Auch die menschliche Identität durchläuft diesen Episodenprozess. Man spricht von der flüchtigen Identität und von Patchwork-Identitäten. Die Identität ist keine Lebenslinie mehr, sondern eine Ansammlung von Episodenpunkten ohne inneren Zusammenhang. Menschen unserer Gegenwart sind nicht mehr eingebettet in ein festes System, das ihnen auf Dauer Sicherheit, Orientierung und Halt gibt, sondern sie sind „entbettet“. Und die flüchtige Moderne bietet auch keine Chancen zu einer Wiedereinbettung. Die Möglichkeiten sich neu zu betten, zerbröseln bevor man es sich bequem gemacht hat. Und in der Flüchtigkeit der Zeit herrscht Bettenknappheit.

Die zunehmende Beschleunigung führt zu einer zunehmenden „Entfremdung“ des Menschen, so der Soziologe Hartmut Rosa5. Das Paradoxe dabei ist, dass zum Beispiel durch technische Beschleunigungen wie Computer, Internet, Verkehrsmittel wie Auto, Haushaltstechnologien wie Geschirr- und Waschmaschine, nicht mehr Zeit zur Verfügung gestellt wird, sondern die Menschen noch gehetzter werden. Immer mehr E-Mails müssen geschrieben werden, immer größere Entfernungen müssen bei Arbeit und Freizeit zurückgelegt werden, immer mehr Kleidungen und Geschirr werden angeschafft und werden gebraucht. Der Grund liegt darin, dass die Wachstumsraten höher als die Beschleunigungsraten sind und die Zeitknappheit ein ständiger Begleiter ist. Wachstum, Wettbewerb, und das zunehmende Problem der Endlichkeit in der diesseitigen Welt sind die Motoren dieser Beschleunigung. Die Folge dieser Beschleunigung ist, dass die Zeit schrumpft. Hartmut Rosa spricht hier von einer sogenannten Gegenwartsschrumpfung. Der Erfahrungsraum der Vergangenheit und der Erwartungsraum der Zukunft fallen zusammen, schrumpfen zur Jetzt-Zeit zusammen.
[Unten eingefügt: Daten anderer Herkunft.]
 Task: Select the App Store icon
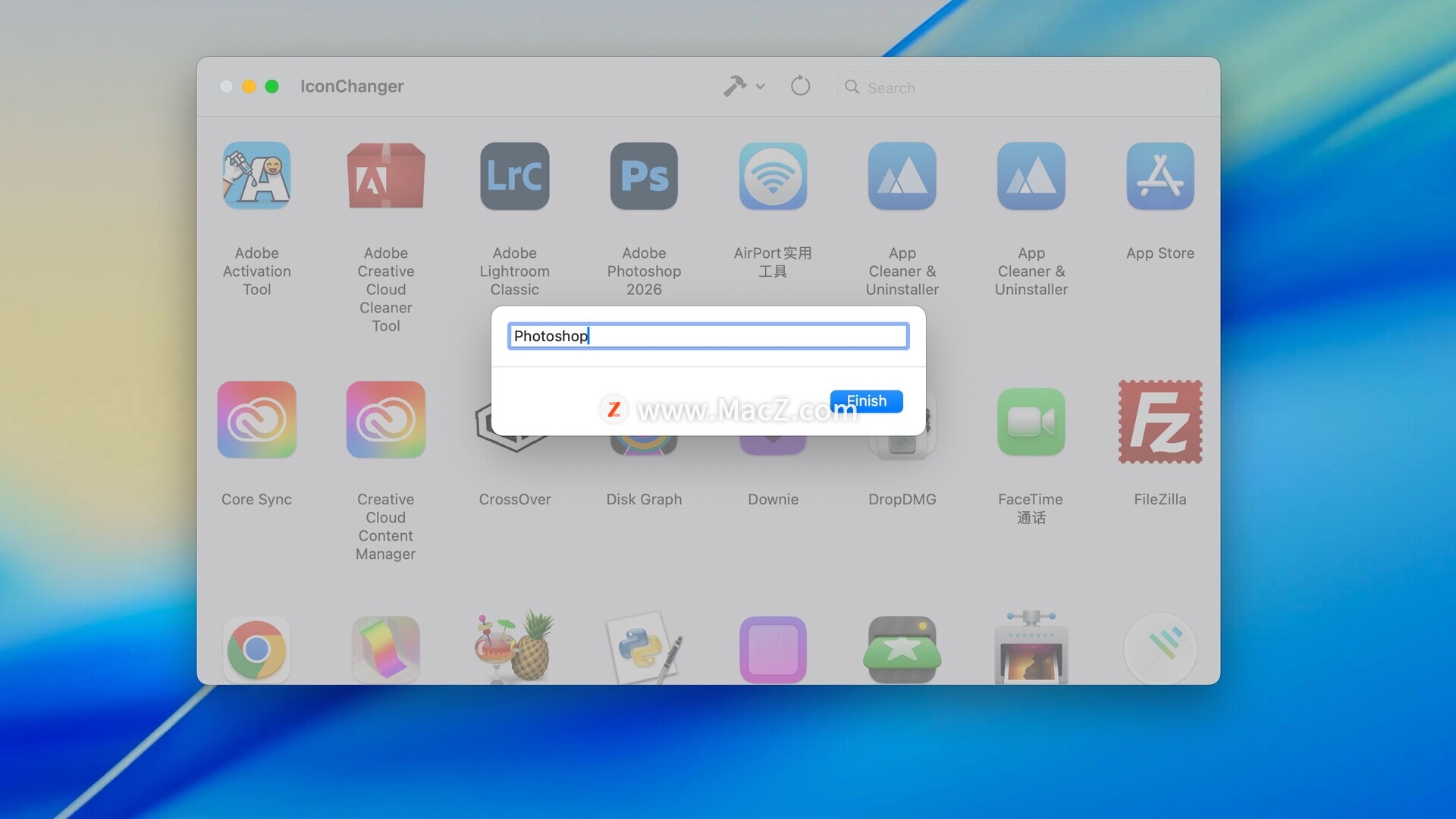pos(1159,176)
Durch die Beschleunigung durch Multitasking wird das Leben erlebnisreicher aber auch erfahrungsärmer.

Auch der Raum und das Raumgefühl schrumpfen mit zunehmender Beschleunigung zum Beispiel im Transportwesen und in der Kommunikation. Moderne Reisende kämpfen mit Flugplänen, Umsteigezeiten, Staus und Verspätungen, aber nicht mehr mit dem Hindernis des Raums. Der Raum wird in der Moderne immer kleiner. Der Raum verliert dabei aber auch für die meisten sozialen Handlungen und Interaktionen seine vorrangige Bedeutung. Dieses hat Auswirkungen auf unser Empfinden des In-der-Welt-Seins.